It has become increasingly popular to question whether or not Shakespeare wrote the majority of the plays attributed to him despite the fact that there is little evidence to suggest he didn’t.
Over at The Weekly Standard, I review a book defending the Bard as author. Many arguments against Shakespeare begin with the assumption that the man of Stratford-upon-Avon could not have written the plays because he lacked the education or experience to do so. But:
While Shakespeare did not attend university, he had an excellent secondary education provided to him by the position of his upper-middle-class father. Stratford-upon-Avon was no London, but it was a bustling market town visited regularly by traveling theater troupes. Many of Shakespeare’s hometown friends went on to serve in positions of prominence in the court and in London. And while it was unusual for a playwright not to have a university education, this might explain some of the early animosity he faced from other playwrights.

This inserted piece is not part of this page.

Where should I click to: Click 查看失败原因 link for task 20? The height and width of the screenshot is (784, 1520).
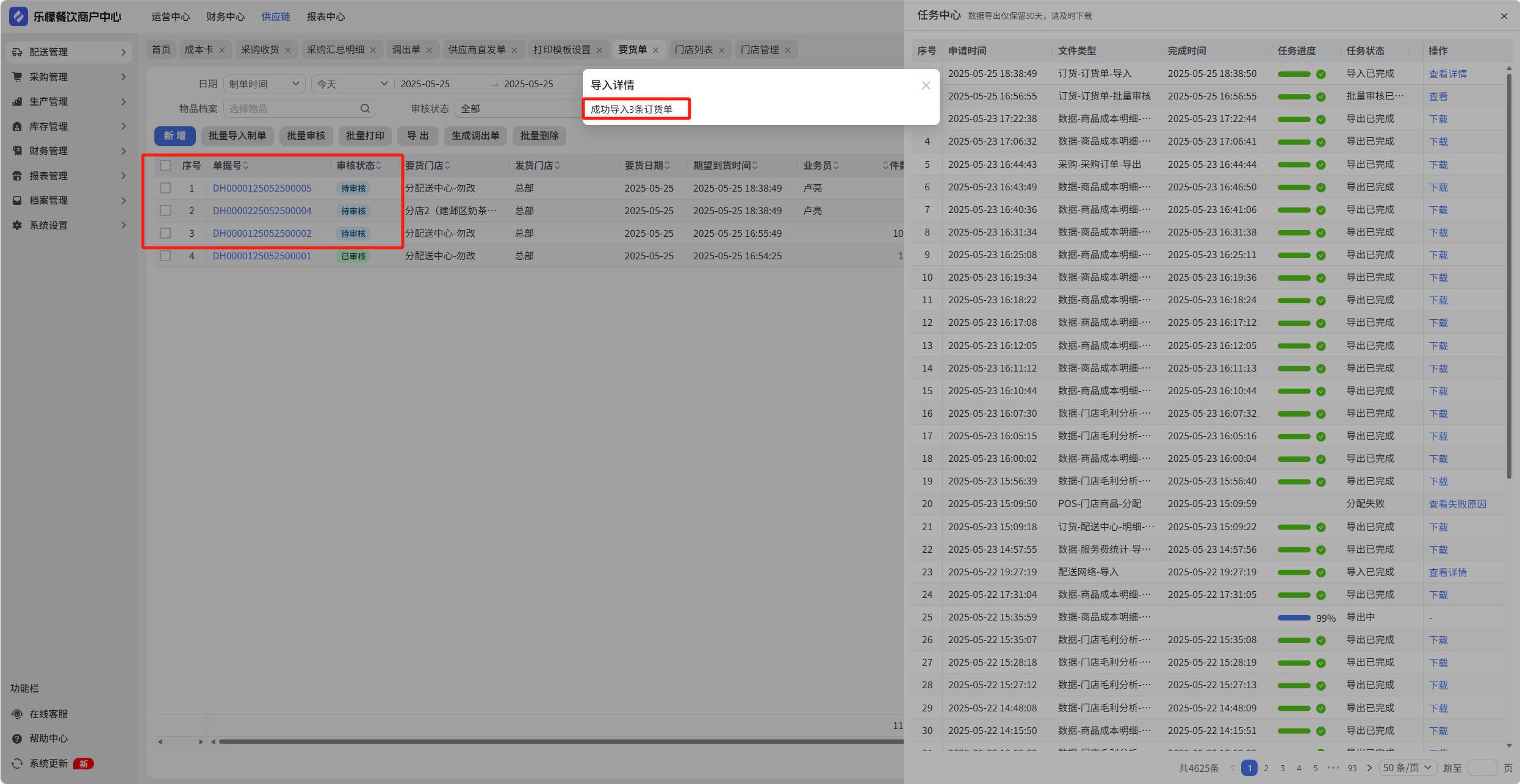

Furthermore, Shakespeare’s plays bear the mark of being written by a professional theater man. The author’s uses of doubled roles (so that 8 to 10 actors could perform a play of some 20 parts) and acute awareness of how long it would take to change costume or “execute a technical effect,” James Mardock and Eric Rasmussen write, would have been of little concern to courtiers like Edward de Vere or Walter Raleigh. Also, many of the plays’ parts seem to be written for actors who were members of Shakespeare’s company, most famously Will Kemp and Richard Cowley.
Others argue that Shakespeare alone could not have written the plays because they are works of genius, and we all know that genius does not exist. To believe in genius, as one respected Shakespeare scholar put it, “is simply to invoke magic.”
But is it? Genius is a slippery, subjective word, no doubt, but it is a useful shorthand for exceptional works or writers, which, in turn, can be debated and qualified.
What’s odd—and this is characteristic of the constructivist approach to literature in general—is that instead of qualifying “genius,” some anti-Shakespeareans, who pride themselves as being hard-nosed rationalists and empiricists, follow the zaniest theories to ridiculous ends to hold on to the theory that genius is an illusion. And instead of arguing that Shakespeare was not a genius, it is argued that he wasn’t even a playwright. There’s no middle ground, it’s all or nothing.
Sounds like a religion, and an irrational one at that.
Some new evidence might come to light at some point, but until it does, it is safe to say that Shakespeare wrote the plays, not Christopher Marlowe (who would have had to fake his death, move to Italy, never return to England to bask in the fame and fortune that were rightfully his), not the second-rate poet and courtier Edward de Vere, nor anyone else.